### INPUT DATA:
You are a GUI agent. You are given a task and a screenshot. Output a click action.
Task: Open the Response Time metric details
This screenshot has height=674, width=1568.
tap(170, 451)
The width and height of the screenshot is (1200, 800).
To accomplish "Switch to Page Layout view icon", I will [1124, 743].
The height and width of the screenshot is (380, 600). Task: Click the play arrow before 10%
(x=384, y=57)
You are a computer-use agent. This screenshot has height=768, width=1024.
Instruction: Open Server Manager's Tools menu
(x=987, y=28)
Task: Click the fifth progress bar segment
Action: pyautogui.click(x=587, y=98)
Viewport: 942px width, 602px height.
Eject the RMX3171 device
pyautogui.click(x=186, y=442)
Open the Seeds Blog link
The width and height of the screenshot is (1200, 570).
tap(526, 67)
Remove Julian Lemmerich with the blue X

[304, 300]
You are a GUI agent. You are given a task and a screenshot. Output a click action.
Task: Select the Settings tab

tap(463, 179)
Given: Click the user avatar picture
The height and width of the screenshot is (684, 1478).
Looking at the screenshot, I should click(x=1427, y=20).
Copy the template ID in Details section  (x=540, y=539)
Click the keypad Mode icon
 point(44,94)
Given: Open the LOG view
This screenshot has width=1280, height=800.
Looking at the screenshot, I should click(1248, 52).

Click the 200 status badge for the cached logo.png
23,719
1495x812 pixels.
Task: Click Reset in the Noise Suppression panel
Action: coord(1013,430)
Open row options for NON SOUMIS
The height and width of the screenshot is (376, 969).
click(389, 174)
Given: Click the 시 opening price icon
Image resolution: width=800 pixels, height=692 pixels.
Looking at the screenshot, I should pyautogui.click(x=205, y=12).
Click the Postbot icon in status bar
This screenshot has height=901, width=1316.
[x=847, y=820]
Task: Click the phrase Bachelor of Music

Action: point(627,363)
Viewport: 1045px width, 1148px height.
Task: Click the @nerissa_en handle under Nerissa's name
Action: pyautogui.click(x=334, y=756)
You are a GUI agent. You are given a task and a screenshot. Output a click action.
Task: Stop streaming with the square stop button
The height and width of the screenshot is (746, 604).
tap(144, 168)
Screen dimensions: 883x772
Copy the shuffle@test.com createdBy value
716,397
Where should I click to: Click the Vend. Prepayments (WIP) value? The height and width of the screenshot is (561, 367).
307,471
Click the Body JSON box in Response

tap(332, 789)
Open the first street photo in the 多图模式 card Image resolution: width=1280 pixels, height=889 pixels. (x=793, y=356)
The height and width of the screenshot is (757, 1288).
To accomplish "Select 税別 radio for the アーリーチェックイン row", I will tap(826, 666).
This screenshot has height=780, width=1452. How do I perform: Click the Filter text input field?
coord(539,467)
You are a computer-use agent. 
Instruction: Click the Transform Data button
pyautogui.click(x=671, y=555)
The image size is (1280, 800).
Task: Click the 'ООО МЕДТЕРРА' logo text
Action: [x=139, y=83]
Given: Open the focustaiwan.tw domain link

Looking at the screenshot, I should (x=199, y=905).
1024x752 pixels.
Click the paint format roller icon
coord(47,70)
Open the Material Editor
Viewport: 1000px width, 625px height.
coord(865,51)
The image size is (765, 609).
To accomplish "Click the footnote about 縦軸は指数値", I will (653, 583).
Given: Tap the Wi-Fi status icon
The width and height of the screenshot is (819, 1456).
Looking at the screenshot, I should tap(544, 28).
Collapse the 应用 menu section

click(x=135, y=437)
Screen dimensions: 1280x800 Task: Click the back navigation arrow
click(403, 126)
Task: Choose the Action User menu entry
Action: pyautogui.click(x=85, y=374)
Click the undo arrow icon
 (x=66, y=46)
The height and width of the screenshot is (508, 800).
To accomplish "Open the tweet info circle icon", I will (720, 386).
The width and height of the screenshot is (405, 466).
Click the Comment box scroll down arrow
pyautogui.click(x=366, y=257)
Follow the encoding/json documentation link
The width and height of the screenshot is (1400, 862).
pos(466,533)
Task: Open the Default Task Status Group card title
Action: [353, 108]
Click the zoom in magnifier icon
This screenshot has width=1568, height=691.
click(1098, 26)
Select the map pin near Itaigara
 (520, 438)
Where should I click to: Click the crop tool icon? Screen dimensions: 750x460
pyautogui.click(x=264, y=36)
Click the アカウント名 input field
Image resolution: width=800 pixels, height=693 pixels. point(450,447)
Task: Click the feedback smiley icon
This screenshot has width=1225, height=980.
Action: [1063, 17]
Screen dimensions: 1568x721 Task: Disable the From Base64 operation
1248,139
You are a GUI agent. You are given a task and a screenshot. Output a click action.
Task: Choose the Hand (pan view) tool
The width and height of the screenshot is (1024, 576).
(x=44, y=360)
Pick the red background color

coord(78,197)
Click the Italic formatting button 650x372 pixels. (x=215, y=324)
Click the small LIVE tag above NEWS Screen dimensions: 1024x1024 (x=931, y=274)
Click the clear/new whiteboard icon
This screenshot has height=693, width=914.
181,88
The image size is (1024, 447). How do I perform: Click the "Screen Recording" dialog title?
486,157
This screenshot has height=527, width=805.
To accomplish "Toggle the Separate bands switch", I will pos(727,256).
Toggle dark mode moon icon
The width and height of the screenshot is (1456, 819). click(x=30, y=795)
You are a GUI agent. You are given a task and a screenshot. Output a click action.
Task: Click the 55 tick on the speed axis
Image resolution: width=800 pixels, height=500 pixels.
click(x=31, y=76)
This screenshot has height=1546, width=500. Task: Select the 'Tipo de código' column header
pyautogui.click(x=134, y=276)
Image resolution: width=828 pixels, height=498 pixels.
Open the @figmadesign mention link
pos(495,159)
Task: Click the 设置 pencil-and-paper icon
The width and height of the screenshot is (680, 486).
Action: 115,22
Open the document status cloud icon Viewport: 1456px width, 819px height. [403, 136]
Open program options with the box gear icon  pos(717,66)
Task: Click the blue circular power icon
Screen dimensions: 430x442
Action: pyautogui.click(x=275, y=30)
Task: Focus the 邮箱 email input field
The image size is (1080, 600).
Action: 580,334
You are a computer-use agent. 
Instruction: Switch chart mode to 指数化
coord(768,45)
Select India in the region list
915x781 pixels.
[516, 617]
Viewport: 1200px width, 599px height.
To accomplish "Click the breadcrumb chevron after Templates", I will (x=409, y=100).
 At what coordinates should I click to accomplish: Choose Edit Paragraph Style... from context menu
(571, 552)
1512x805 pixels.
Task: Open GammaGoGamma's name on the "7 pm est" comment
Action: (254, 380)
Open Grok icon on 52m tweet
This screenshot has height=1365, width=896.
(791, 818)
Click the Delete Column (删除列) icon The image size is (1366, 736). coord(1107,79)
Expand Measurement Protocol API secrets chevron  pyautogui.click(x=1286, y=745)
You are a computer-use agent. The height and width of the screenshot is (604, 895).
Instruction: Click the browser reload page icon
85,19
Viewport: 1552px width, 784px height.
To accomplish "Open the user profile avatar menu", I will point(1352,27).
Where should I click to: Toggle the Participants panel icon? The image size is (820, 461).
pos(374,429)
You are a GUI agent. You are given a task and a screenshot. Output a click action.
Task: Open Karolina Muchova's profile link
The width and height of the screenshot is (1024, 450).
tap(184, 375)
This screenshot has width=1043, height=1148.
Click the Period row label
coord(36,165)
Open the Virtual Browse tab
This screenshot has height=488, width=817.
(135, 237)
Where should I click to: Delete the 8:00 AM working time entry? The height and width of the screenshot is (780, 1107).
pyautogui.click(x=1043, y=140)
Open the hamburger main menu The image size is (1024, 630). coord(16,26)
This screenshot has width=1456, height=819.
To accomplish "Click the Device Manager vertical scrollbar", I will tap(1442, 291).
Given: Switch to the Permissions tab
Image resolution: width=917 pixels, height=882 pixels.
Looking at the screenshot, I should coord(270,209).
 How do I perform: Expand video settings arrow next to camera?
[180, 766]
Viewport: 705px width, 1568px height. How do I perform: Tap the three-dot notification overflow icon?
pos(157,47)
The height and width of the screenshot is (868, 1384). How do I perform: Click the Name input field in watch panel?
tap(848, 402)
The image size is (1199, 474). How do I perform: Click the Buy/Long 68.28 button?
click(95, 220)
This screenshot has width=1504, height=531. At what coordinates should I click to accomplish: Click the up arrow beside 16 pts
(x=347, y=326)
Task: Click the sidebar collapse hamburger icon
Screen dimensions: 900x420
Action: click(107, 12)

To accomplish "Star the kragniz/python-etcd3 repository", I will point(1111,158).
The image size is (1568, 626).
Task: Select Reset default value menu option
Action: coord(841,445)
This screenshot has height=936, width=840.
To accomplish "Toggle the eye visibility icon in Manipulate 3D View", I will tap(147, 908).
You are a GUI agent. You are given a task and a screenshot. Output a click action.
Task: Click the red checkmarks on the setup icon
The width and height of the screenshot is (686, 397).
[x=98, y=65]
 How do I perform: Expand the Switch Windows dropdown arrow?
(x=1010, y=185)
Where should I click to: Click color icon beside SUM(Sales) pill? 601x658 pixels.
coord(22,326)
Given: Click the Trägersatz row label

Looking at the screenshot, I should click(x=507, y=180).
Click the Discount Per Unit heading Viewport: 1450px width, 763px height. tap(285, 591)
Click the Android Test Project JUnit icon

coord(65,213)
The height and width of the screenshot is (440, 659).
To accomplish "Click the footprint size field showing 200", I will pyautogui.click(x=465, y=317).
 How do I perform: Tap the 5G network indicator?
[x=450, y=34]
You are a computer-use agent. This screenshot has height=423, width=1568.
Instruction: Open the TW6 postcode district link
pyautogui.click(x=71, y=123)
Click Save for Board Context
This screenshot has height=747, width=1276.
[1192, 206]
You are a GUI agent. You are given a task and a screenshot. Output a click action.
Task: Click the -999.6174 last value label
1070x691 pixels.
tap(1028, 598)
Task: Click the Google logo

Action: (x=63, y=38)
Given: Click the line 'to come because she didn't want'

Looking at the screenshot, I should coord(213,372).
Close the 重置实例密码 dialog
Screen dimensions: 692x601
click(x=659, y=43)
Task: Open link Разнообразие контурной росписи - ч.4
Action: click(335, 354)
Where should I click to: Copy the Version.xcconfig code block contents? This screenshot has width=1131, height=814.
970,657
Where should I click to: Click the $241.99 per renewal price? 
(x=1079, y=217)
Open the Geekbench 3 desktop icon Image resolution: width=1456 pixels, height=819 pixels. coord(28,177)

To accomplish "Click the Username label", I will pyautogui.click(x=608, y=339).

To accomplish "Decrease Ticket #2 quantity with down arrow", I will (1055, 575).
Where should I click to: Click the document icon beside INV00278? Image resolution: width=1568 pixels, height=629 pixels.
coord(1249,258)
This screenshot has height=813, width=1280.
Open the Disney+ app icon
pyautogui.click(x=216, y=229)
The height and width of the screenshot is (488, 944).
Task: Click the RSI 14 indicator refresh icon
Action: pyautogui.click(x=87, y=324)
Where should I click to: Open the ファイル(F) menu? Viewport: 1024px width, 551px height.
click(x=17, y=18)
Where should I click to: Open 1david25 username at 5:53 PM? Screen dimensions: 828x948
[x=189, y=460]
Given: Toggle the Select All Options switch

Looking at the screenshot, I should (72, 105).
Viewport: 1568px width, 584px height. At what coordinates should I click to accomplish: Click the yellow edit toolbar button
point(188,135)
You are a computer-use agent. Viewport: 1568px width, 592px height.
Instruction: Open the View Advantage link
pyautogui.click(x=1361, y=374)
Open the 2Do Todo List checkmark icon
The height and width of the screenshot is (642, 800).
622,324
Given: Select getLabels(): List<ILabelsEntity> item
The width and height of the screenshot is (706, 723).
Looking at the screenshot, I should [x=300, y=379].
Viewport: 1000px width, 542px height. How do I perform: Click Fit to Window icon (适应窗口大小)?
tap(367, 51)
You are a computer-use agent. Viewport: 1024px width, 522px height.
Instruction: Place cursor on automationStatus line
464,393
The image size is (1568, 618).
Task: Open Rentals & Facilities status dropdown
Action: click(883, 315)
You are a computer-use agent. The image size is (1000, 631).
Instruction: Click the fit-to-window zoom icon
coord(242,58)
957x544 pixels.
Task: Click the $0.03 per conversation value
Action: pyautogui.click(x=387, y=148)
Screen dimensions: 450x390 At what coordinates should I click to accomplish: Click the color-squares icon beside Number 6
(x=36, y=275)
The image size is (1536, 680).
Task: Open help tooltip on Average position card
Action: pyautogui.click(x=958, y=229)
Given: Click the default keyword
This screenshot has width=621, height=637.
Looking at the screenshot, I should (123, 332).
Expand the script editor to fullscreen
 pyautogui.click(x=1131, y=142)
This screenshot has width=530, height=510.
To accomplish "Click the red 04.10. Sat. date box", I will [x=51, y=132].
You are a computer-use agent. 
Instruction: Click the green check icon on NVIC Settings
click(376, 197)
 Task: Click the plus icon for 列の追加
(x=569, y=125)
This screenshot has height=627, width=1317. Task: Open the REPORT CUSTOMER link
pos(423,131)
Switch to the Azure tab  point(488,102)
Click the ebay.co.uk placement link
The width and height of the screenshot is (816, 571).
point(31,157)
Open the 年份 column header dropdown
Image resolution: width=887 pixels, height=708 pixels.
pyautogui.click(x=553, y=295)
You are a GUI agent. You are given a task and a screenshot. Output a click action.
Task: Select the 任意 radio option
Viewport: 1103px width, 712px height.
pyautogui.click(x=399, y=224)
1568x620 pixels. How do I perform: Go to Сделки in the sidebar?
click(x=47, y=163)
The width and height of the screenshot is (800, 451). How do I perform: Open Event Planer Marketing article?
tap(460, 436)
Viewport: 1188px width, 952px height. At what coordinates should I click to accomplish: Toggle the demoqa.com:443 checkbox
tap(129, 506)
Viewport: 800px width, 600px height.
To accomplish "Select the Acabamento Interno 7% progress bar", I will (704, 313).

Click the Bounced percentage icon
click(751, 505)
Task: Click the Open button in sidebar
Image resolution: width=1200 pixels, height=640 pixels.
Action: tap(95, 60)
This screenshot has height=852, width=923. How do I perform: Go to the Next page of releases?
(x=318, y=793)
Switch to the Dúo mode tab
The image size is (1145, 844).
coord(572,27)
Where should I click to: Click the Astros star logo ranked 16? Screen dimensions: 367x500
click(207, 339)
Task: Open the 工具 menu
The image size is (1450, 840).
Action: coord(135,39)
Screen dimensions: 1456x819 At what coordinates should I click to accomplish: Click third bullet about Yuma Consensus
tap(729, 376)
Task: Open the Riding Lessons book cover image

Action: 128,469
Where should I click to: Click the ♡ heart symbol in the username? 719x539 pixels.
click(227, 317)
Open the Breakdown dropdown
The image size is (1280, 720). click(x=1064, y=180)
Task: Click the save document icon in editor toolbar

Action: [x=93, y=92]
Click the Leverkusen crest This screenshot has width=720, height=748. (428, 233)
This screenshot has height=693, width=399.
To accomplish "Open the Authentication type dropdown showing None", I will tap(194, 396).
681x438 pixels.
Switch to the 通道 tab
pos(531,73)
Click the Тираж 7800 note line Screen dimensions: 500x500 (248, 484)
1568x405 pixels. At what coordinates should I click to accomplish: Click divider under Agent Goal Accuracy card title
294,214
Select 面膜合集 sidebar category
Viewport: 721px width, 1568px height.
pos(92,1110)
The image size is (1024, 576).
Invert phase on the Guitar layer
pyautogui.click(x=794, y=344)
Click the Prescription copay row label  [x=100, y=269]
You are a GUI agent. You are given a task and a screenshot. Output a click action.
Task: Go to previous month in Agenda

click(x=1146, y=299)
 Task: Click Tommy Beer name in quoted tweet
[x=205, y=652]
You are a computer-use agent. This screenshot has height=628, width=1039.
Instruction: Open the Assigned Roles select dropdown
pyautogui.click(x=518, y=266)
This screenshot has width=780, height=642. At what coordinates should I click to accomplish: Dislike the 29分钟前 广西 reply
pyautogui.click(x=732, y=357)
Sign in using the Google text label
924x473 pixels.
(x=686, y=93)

### WHAT YOU SHOULD DO:
Above this instruction are the records; retype exactly the lines from the one containing "has height=423, width=1568." up to and including the one containing "Open the Geekbench".

### EXERCISE RESULT:
You are a computer-use agent. This screenshot has height=423, width=1568.
Instruction: Open the TW6 postcode district link
pyautogui.click(x=71, y=123)
Click Save for Board Context
This screenshot has height=747, width=1276.
[1192, 206]
You are a GUI agent. You are given a task and a screenshot. Output a click action.
Task: Click the -999.6174 last value label
1070x691 pixels.
tap(1028, 598)
Task: Click the Google logo

Action: (x=63, y=38)
Given: Click the line 'to come because she didn't want'

Looking at the screenshot, I should coord(213,372).
Close the 重置实例密码 dialog
Screen dimensions: 692x601
click(x=659, y=43)
Task: Open link Разнообразие контурной росписи - ч.4
Action: click(335, 354)
Where should I click to: Copy the Version.xcconfig code block contents? This screenshot has width=1131, height=814.
970,657
Where should I click to: Click the $241.99 per renewal price? 
(x=1079, y=217)
Open the Geekbench 3 desktop icon Image resolution: width=1456 pixels, height=819 pixels. coord(28,177)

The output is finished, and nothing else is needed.